Silverstone, a professor in the University of Alberta's Department of Psychiatry, is the creator of EMPATHY, a pilot program that has been used in Red Deer Public Schools since 2013 to help lessen incidents of youth anxiety, depression and suicide. Now, new research published in the May edition of the journal PLOS ONE gives definitive proof the program is having an impact.
"We have had a significant decrease in suicidal thinking. Kids are not thinking about harming themselves as much. It's quite profound," says Silverstone. "We've also had a decrease in the entire school ratings for anxiety and depression, and this occurred in every school, in every grade."
The program began with a phone call in 2013. Silverstone remembers watching the news one night and seeing an interview with the superintendent of Red Deer Public Schools in which he spoke of a crisis due to several recent teenage suicides. Silverstone immediately called school administrators, describing a program he had in mind to introduce interventions to reduce suicidality, depression and anxiety.
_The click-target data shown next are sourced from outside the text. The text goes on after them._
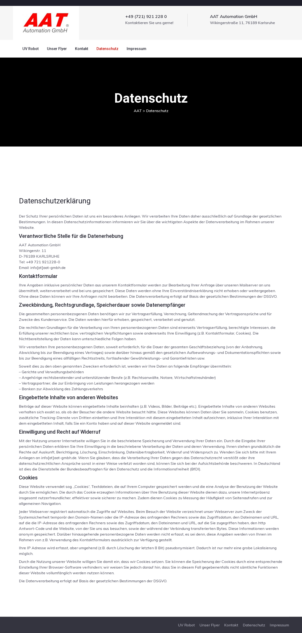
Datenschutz (107, 48)
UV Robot (30, 48)
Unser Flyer (57, 48)
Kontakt (81, 48)
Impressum (136, 48)
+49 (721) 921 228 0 (146, 16)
The conversation quickly led to the start of a pilot study involving all students at Red Deer Public Schools between the ages of 11 and 18. At the beginning of the school year, more than 3,000 students in grades 6 through 12 were screened for mental health issues and assigned an EMPATHY scale score. Following screening there were rapid interventions for the four per cent of youth identified as being actively suicidal or at high risk of self-harm. Within a few hours they had met with a resiliency coach, their parents were informed and they were offered a guided Internet program to help them address their problems. After taking part in the program, they were re-assessed, and if needed, referred to primary or specialist care.
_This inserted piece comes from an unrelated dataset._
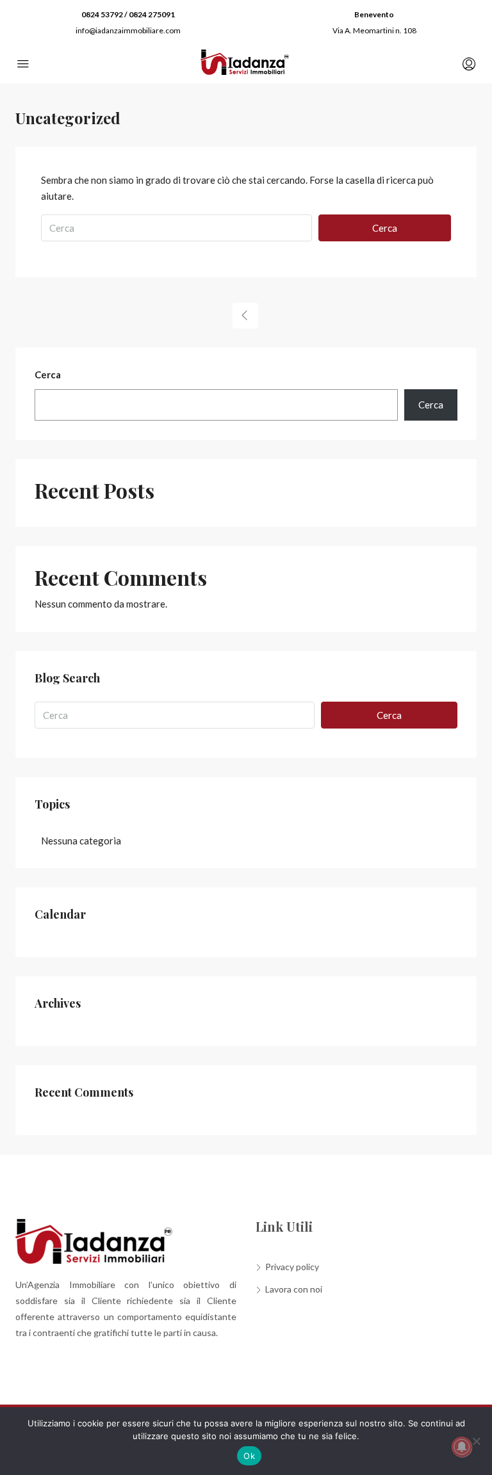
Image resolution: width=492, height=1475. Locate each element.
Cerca (384, 228)
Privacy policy (292, 1266)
In addition, junior high students were also offered a 16-week resiliency program aimed at building their ability to interact with other youth and to deal with day-to-day stress in a way that didn't lead to low mood or anxiety.
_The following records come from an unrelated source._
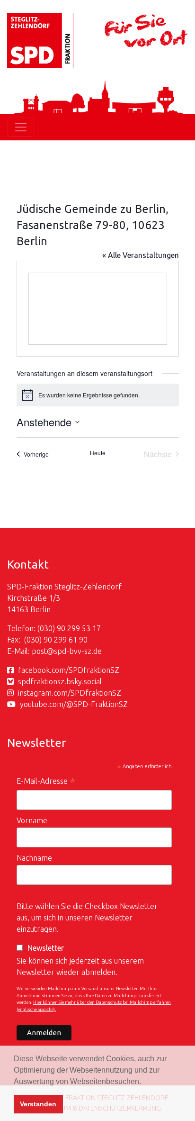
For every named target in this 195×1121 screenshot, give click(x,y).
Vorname (32, 820)
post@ (43, 651)
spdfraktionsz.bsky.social (60, 681)
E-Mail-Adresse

After 12 weeks the program saw significant decreases in depression and suicidality. The number of students who were actively suicidal dropped from 125 to 30. Of the 503 students offered guided Internet-based interventions, 30 per cent took part, significantly lowering their scores for depression (28 per cent decrease) and anxiety (12 per cent decrease). Overall, depression scores for all students dropped by 15 per cent, while scores for anxiety dropped by 11 per cent.
"In our school alone, the screening has identified a significant number of students who were not on our radar for having mental health issues," says Mark Jones, a principal with Central Middle School. "What's really important to me is students are recognizing they are not alone and that others are also dealing with many of the struggles associated with mental health and wellness.
"Because of the program, the students are implementing resiliency strategies that they've learned in the classroom. The transfer of these skills has had a positive impact on student's daily lives and their ability to cope with issues that arise."
"This study is truly world leading," says Silverstone. "There are no studies like this around the world that have had these kinds of results. There just aren't."
Pieter Langstraat, superintendent of Red Deer Public Schools, adds, "We are pleased to be partners in this important and valuable program and appreciate the strong research component that is part of it. The results show real promise with the potential to have positive impact in supporting mental wellness of students."
Silverstone cautions that while early results are encouraging, more study is needed to see if the improvements are sustainable over the long term. With the EMPATHY program just finishing its second year in Red Deer Public Schools, Silverstone hopes to continue evaluating the program but worries for its future. He says it had received a public promise of funding in April from then Premier Jim Prentice, but with the change in government and the budget going unpassed, the short-term funding needed to keep EMPATHY running in the fall is no longer certain.
"The current funding runs out on June 30. My concern is that this will fall through the cracks," he says.
Despite the challenges, Silverstone believes in the future of EMPATHY, and hopes to see it soon in schools across the province.
"Approaches like this can reduce the risk of kids getting depressed or anxious, they can identify kids that have problems, and they can intervene early to stop problems," says Silverstone. "As a parent, who wouldn't want that for their kids?"